M. S.-H. : Par l’enfumage à froid. Avant de commencer une pièce, il faut déterminer son aspect final : soit on la laisse neutre, soit on l’émaille, soit on l’enfume. L’enfumage est une finition à cru sur une pièce que l’on polit. Pour ce faire, on utilise le dos d’une cuillère ou d’un couteau tout fin, une pierre d’agate ou encore un galet. Très important, cette action se réalise quand la terre commence à sécher, qu’elle a la consistance du cuir et pas au-delà. On polit la terre jusqu’à ce qu’elle brille et, plus on la polit, plus elle brille. Il vaut mieux éviter de le faire avec les doigts car ils laissent des marques qui vont ressortir à la cuisson. La température du four ne doit pas dépasser 980°, voire 1 000° sinon le travail de polissage disparaît.
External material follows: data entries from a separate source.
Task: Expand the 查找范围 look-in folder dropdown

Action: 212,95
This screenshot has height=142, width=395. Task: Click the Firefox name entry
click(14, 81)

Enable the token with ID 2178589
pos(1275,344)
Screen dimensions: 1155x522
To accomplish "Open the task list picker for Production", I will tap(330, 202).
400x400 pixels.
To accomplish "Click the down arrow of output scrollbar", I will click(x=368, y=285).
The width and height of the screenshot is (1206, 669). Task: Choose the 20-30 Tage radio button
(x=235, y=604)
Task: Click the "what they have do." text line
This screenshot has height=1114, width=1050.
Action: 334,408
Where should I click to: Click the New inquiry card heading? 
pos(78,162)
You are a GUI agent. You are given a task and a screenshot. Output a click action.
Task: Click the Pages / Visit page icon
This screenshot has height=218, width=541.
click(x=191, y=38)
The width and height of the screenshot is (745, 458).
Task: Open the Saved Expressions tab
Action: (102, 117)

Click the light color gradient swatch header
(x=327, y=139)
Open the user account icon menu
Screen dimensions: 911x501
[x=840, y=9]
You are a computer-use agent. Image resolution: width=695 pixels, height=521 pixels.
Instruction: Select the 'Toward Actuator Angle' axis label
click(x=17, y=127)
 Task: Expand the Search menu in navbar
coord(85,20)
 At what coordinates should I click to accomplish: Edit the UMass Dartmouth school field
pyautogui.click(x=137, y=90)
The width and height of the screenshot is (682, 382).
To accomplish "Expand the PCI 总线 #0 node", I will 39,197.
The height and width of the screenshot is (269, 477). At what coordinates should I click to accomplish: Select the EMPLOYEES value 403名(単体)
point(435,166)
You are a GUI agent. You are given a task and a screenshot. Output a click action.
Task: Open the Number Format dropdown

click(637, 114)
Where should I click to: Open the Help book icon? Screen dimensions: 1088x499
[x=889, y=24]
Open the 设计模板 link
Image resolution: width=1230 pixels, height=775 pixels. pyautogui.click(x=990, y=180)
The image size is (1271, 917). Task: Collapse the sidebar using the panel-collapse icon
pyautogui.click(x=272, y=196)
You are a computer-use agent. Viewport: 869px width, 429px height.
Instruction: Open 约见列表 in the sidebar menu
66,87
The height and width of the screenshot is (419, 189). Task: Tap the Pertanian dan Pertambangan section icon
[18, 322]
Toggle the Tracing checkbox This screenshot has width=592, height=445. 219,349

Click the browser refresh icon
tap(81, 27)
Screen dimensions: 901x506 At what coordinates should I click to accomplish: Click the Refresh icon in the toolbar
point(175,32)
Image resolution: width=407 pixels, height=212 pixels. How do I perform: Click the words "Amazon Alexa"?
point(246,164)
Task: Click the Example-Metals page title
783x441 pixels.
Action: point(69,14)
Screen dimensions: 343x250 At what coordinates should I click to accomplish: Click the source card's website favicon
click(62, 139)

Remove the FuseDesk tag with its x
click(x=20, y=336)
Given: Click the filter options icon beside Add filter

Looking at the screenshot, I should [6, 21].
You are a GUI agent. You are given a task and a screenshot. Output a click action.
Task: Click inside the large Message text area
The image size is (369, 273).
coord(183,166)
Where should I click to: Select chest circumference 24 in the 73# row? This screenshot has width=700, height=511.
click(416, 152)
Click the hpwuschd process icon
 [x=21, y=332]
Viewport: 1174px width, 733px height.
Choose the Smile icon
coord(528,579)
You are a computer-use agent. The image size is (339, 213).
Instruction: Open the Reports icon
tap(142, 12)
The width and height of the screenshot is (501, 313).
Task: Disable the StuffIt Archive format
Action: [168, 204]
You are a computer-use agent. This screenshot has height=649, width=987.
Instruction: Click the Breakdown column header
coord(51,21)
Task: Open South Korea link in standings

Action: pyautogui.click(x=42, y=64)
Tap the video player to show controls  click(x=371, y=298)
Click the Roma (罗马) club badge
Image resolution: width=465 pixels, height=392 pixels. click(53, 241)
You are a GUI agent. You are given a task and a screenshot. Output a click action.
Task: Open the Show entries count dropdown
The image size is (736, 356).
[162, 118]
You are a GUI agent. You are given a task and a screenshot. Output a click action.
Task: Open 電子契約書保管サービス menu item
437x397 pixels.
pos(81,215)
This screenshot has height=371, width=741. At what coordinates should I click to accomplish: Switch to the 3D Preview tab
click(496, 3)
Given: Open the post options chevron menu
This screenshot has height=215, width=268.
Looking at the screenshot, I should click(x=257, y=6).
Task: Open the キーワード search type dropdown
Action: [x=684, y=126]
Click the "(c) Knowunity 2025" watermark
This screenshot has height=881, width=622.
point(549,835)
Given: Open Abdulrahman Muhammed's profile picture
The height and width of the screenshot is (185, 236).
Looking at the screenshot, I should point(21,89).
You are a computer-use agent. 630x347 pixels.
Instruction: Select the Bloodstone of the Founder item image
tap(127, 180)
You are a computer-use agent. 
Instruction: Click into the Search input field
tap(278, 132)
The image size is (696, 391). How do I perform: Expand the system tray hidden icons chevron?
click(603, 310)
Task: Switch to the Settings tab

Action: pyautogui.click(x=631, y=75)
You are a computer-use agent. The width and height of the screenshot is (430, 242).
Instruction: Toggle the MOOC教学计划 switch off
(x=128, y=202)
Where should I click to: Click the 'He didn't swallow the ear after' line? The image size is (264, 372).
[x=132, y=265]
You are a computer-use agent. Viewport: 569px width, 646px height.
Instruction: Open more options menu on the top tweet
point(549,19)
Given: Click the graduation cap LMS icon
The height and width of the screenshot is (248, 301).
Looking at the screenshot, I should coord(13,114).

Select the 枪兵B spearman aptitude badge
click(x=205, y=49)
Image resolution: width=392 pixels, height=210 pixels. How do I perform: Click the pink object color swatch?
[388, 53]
On peut enfumer une pièce estampée, c’est-à-dire fabriquée à partir d’un moule en plâtre composé de deux demi-sphères collées à la barbotine (mélange terre/eau). Après avoir élaboré la forme, le polissage s’effectue avec un outil en acier pour avoir des marques grises à l’enfumage, le dos d’une cuillère des marques noires et une pierre d’agate des marques roses. Les impressions sont différentes selon le procédé utilisé.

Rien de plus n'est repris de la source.